We’re told that star Richard Widmark was so fed up with Fox that he took on the unrewarding supporting role of Ben Devereaux just to get out of his contract. He’s very good but the character, a resentful jerk, is given little shading and no compelling scenes. Matt asks Ben why, if he didn’t like life at the ranch, he didn’t just leave.  This only makes Ben more angry. The only way to inherit anything for all that time he took orders and worked for low wages, is to stick around and hope for some payback. Seeing the fairly big star Widmark in the supporting role should be surprising — just the year before he starred with Jean Peters in Sam Fuller’s superb Pickup on South Street. In this movie, they barely look at each other.

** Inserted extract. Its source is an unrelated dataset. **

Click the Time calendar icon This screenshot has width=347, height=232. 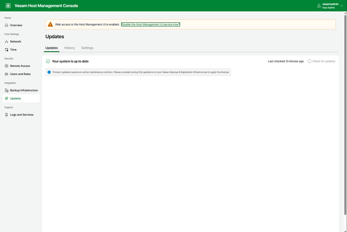(x=7, y=50)
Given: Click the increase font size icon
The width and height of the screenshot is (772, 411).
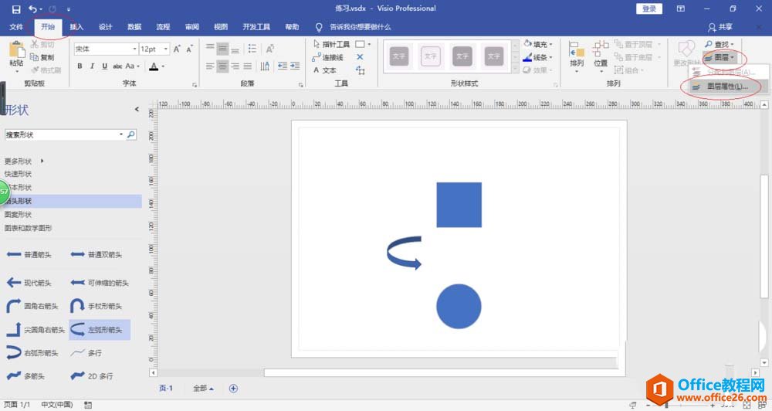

All of the attention in the film goes to Robert Wagner, who for a few years would be Fox’s golden boy, a young replacement for their old star Tyrone Power. Given all the good scenes, Wagner plays well with Tracy and romances Jean Peters. His Joe is enough like Matt to gain the old man’s respect. Jean Peters is also praised for daring to (gently) contradict Matt at the dinner table. The movie plays the race tension as a major plot point, but carefully assigns that sin to people other than the main stars. Thus begins Hollywood’s big dodge, trumpeting Civil Rights virtues while avoiding saying anything about them.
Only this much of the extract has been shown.